**PROVIDED DATA**
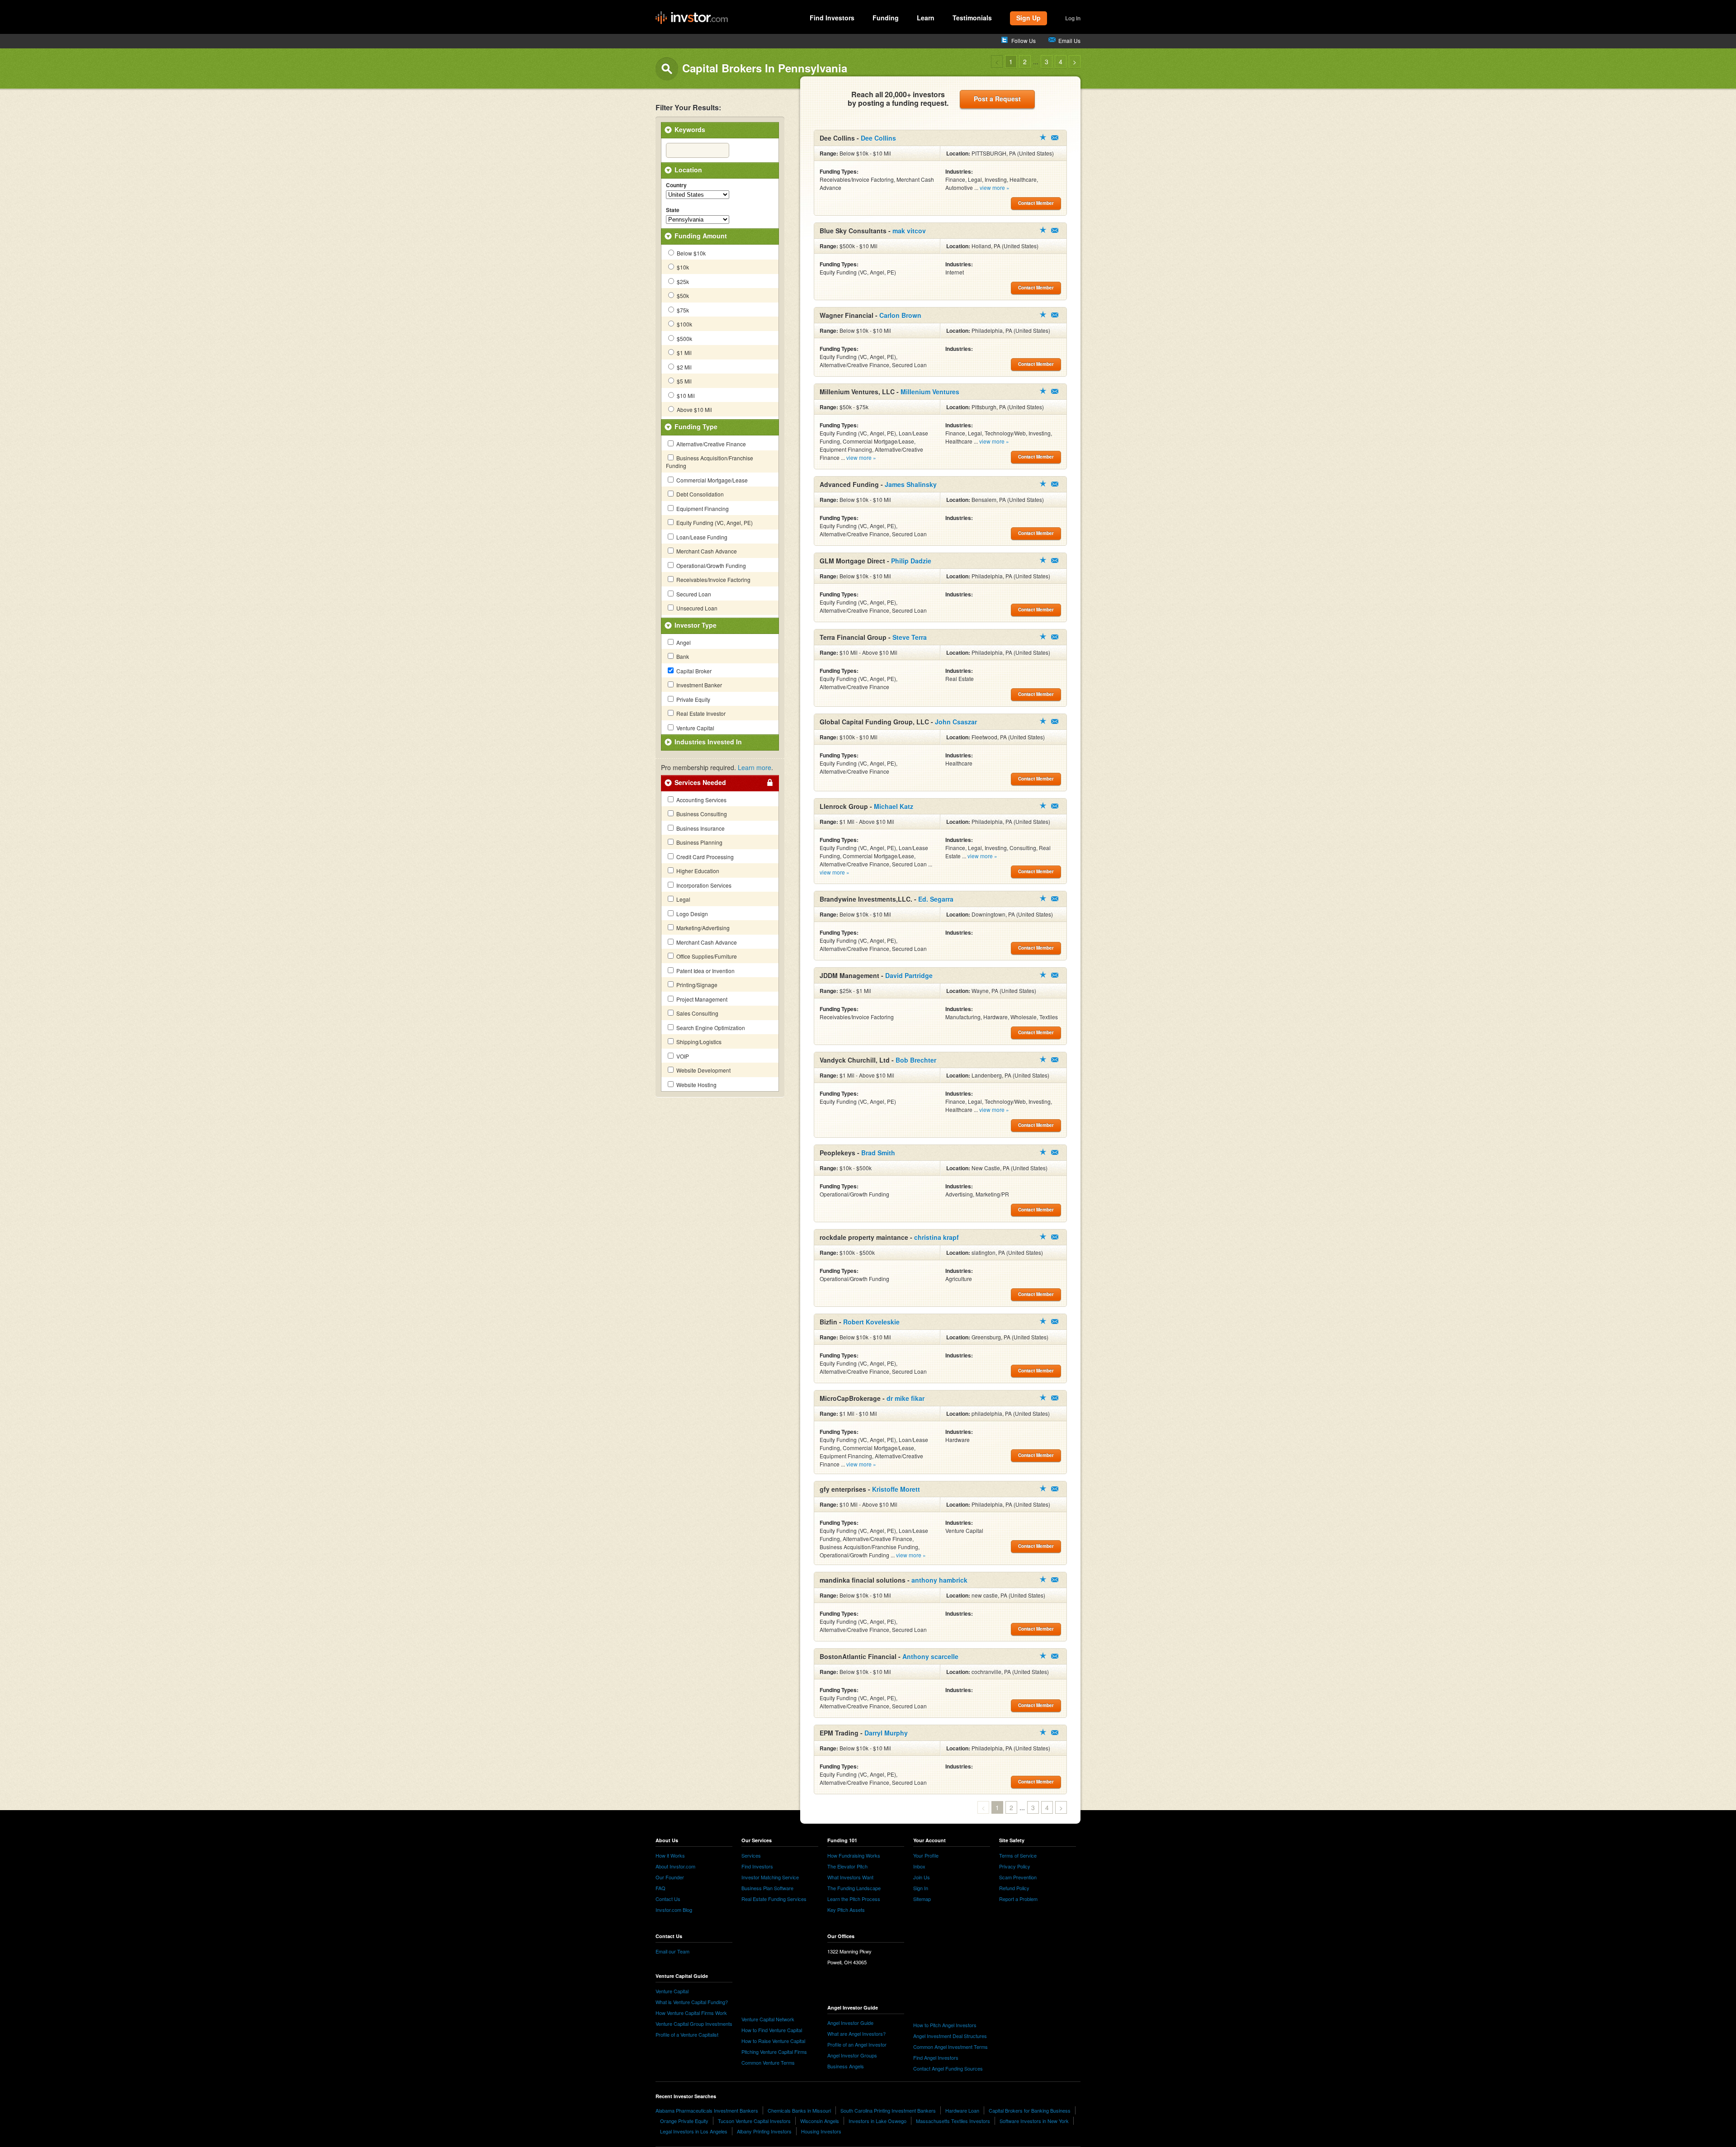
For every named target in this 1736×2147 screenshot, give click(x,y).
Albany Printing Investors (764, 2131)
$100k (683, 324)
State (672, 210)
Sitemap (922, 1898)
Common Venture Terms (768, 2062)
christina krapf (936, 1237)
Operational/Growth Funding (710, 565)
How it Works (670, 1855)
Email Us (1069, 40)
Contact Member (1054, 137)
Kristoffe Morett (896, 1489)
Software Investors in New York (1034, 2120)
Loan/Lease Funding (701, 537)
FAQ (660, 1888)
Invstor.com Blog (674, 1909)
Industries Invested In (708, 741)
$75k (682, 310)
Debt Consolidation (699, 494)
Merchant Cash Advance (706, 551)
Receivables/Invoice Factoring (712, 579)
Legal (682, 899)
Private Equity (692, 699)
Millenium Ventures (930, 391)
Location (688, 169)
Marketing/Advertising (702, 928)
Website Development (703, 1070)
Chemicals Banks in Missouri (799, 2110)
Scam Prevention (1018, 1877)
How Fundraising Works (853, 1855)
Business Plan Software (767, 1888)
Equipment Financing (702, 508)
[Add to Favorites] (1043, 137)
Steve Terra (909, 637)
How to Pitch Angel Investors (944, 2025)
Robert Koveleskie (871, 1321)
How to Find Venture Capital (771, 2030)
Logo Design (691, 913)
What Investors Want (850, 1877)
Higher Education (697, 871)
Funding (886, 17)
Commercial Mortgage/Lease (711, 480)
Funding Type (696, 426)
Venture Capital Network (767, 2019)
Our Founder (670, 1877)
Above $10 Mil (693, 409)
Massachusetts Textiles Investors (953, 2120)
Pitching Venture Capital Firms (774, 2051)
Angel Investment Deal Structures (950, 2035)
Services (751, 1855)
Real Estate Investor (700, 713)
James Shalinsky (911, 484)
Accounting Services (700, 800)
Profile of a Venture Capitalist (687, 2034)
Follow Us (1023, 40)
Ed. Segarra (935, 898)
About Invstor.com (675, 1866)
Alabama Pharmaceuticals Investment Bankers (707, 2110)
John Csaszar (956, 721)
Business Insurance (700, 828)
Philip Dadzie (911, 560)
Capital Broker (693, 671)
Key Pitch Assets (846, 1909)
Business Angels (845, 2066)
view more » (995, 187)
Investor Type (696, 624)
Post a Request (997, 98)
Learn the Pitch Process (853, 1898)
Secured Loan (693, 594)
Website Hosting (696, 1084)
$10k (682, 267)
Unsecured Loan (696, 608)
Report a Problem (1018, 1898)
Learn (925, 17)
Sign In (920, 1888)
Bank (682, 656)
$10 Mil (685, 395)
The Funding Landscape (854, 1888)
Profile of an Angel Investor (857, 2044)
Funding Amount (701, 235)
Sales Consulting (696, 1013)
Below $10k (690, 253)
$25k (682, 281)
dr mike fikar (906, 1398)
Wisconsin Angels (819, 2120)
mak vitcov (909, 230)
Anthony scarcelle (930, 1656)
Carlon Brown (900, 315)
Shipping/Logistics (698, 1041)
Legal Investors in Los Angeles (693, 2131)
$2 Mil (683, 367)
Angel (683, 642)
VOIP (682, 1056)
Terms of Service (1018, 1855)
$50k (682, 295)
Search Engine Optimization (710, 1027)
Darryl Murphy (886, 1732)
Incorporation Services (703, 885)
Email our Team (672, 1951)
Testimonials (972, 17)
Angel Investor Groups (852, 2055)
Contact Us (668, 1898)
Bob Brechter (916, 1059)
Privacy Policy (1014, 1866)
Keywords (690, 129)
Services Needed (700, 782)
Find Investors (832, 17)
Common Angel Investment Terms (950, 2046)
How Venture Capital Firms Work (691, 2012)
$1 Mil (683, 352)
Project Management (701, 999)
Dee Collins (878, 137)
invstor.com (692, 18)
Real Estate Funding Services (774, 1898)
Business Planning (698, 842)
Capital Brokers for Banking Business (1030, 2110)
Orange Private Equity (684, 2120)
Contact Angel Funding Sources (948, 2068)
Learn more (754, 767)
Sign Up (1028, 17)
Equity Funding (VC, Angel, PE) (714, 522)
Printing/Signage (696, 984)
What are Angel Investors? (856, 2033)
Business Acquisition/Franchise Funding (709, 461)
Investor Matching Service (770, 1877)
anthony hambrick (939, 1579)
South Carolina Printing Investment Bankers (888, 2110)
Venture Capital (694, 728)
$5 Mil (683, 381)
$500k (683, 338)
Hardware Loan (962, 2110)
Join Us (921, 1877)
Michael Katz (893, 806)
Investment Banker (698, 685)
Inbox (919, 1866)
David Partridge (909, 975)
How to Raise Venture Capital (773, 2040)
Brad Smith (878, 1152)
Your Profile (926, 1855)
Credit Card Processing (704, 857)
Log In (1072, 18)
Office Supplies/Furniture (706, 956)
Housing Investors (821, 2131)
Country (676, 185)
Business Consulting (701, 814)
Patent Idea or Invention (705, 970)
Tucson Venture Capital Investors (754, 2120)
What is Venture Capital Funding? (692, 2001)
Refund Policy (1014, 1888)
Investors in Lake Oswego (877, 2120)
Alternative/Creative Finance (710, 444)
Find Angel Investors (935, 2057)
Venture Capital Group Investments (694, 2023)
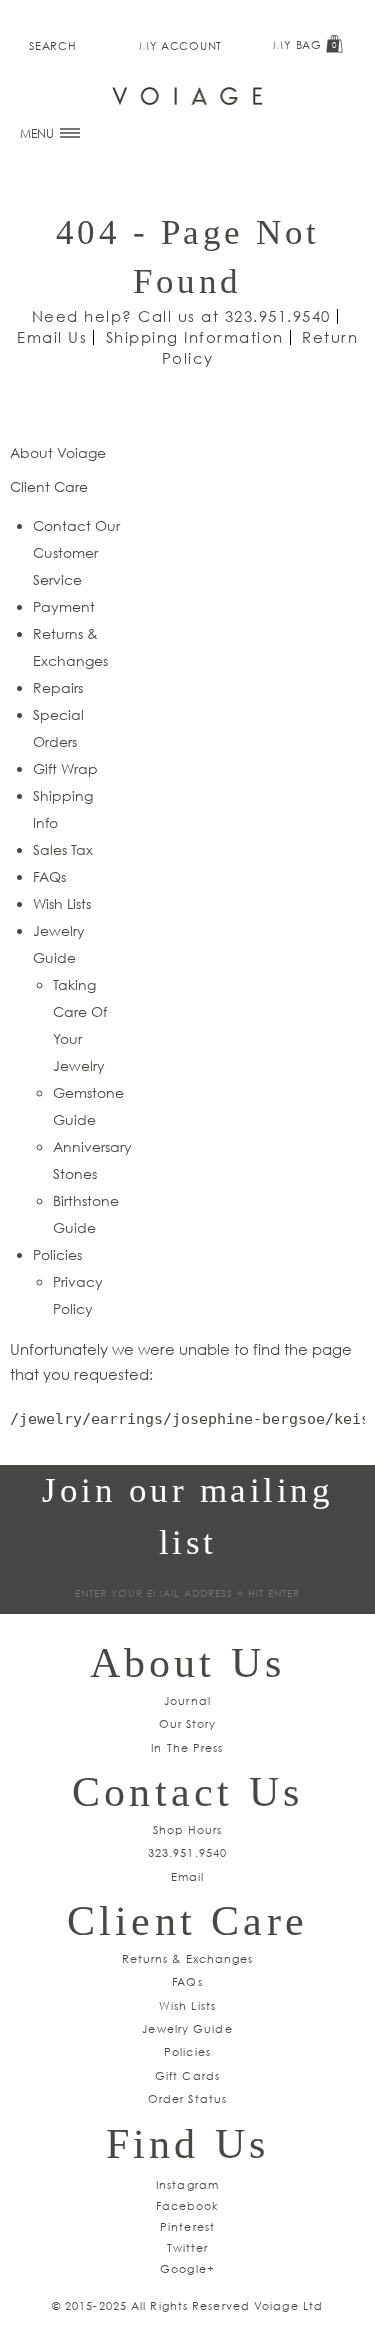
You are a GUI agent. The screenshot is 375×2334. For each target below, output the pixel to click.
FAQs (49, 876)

**WHAT TO PRODUCE**
Taking the entries above, write out exactly the lines starting with the line containing "Real Estate Funding Services (774, 1898)" and going on through the line containing "David Partridge (909, 975)", both included, and nothing else.

**RESULT OF THIS EXERCISE**
Real Estate Funding Services (774, 1898)
Business Planning (698, 842)
Capital Brokers for Banking Business (1030, 2110)
Orange Private Equity (684, 2120)
Contact Angel Funding Sources (948, 2068)
Learn more (754, 767)
Sign Up (1028, 17)
Equity Funding (VC, Angel, PE) (714, 522)
Printing/Signage (696, 984)
What are Angel Investors? (856, 2033)
Business Acquisition/Franchise Funding (709, 461)
Investor Matching Service (770, 1877)
anthony hambrick (939, 1579)
South Carolina Printing Investment Bankers (888, 2110)
Venture Capital (694, 728)
$5 Mil (683, 381)
$500k (683, 338)
Hardware Loan (962, 2110)
Join Us (921, 1877)
Michael Katz (893, 806)
Investment Banker (698, 685)
Inbox (919, 1866)
David Partridge (909, 975)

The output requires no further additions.